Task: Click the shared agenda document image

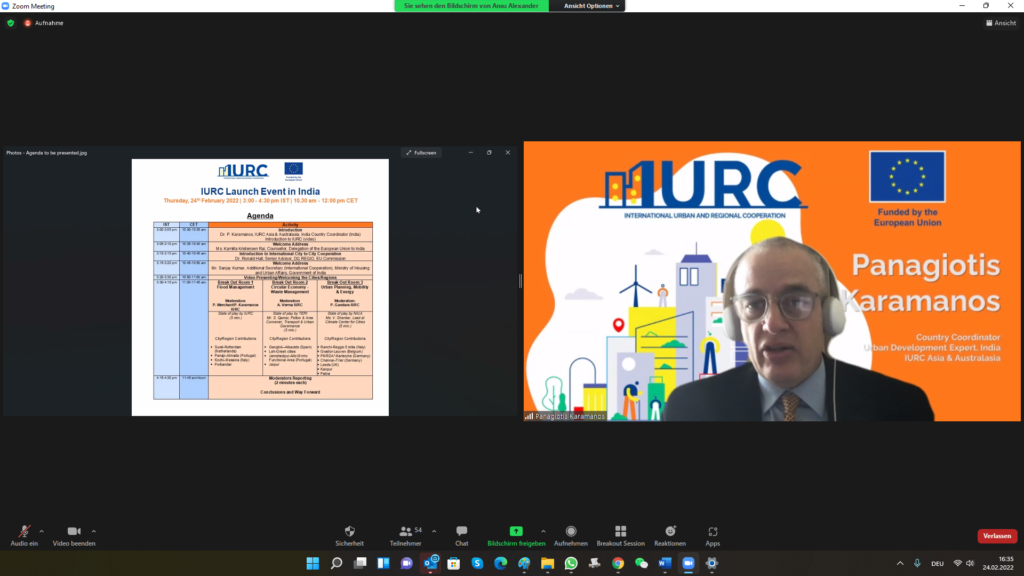Action: point(260,287)

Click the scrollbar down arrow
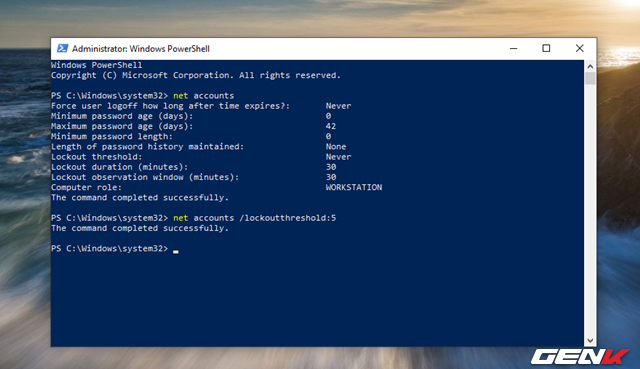(x=590, y=340)
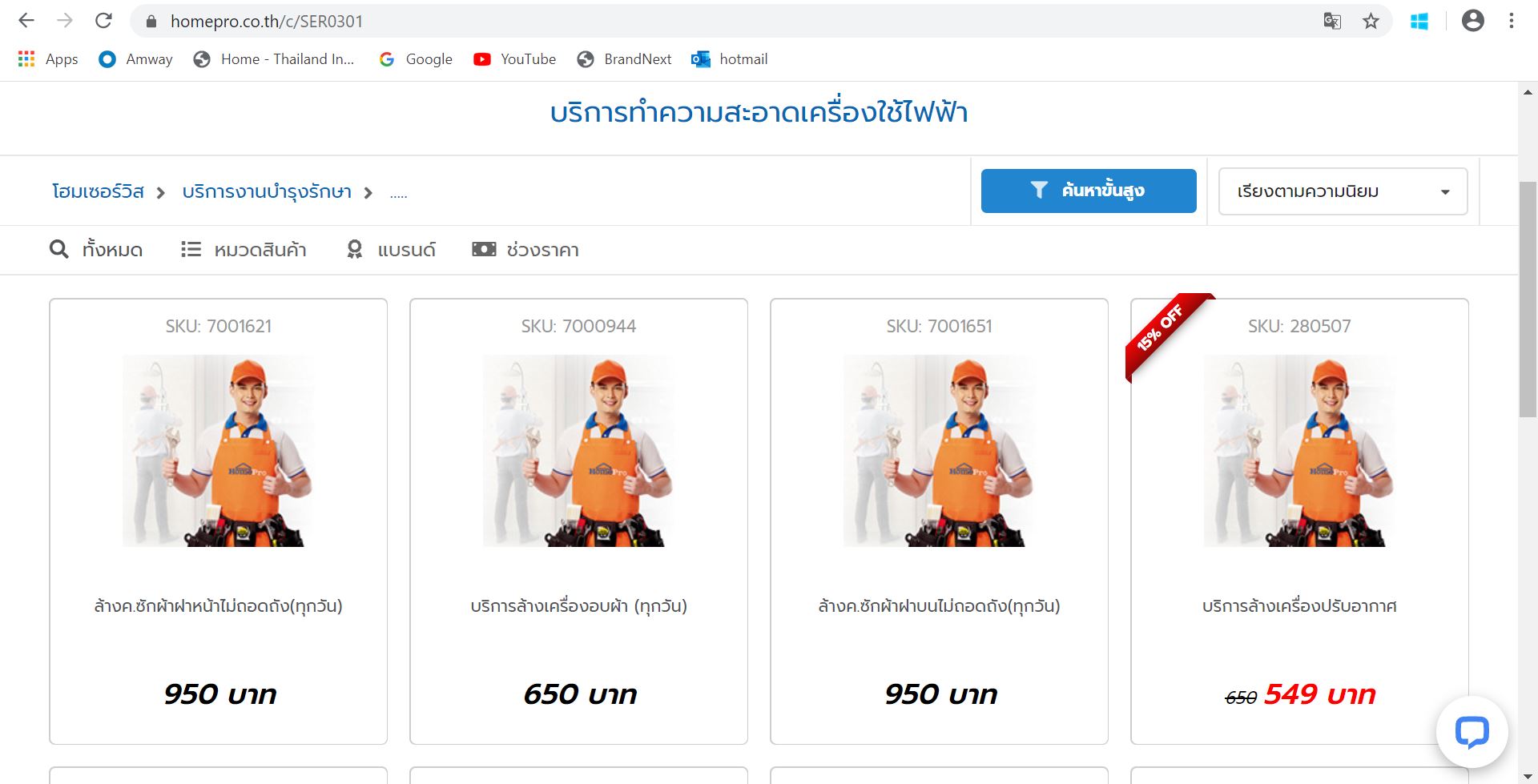1538x784 pixels.
Task: Click the Google Translate icon in address bar
Action: (x=1332, y=21)
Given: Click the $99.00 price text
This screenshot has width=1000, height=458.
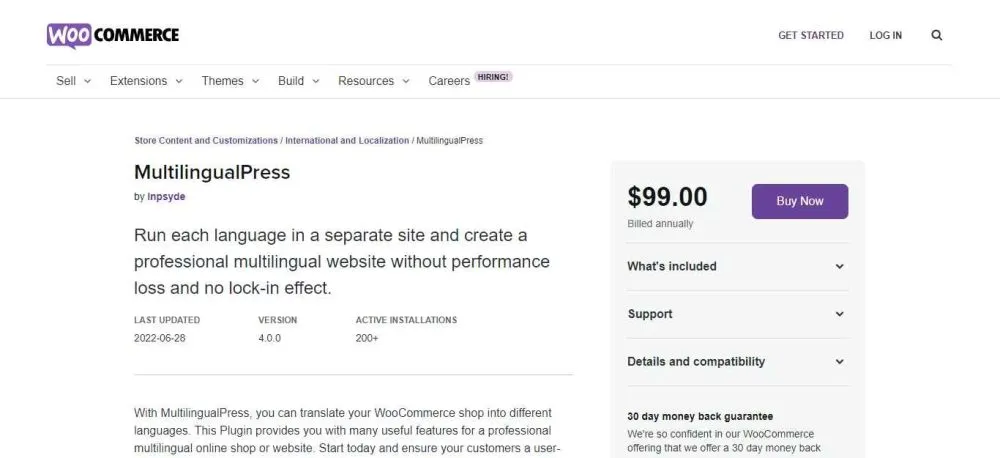Looking at the screenshot, I should [667, 197].
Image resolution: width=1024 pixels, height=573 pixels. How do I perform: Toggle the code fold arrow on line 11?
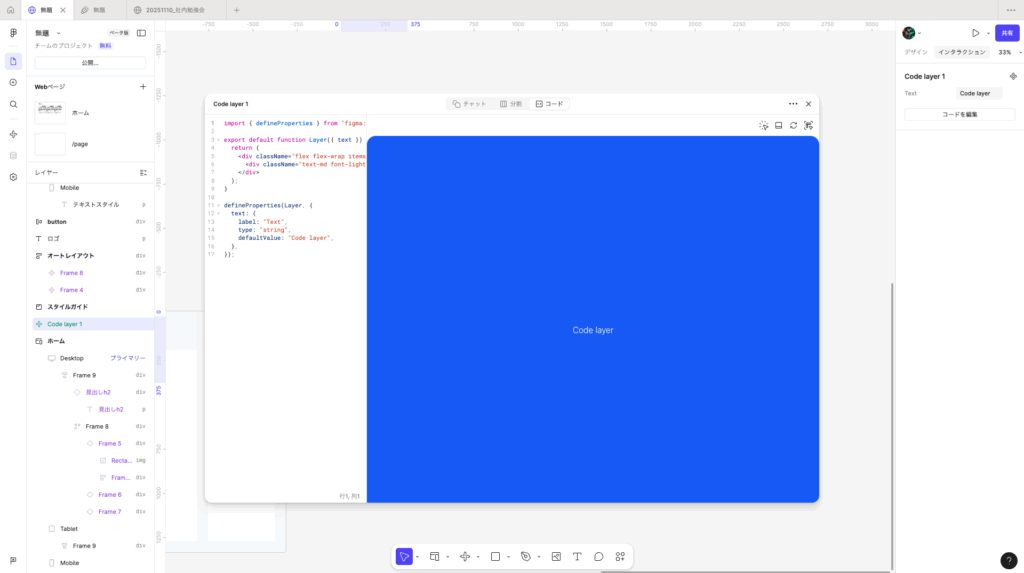tap(218, 205)
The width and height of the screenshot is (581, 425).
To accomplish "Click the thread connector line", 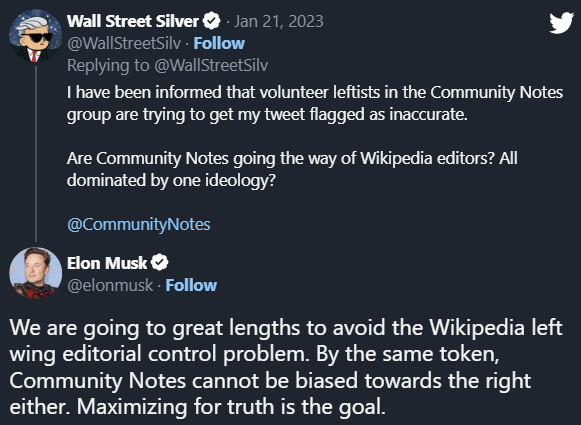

About this exercise: Would you please copy, exactly and only, the lines from the one with "This screenshot has width=1000, height=458." through the end of the entries above, skipping every picture?

Answer:
This screenshot has width=1000, height=458.
Looking at the screenshot, I should [667, 197].
Image resolution: width=1024 pixels, height=573 pixels. How do I perform: Toggle the code fold arrow on line 11?
tap(218, 205)
The width and height of the screenshot is (581, 425).
To accomplish "Click the thread connector line", 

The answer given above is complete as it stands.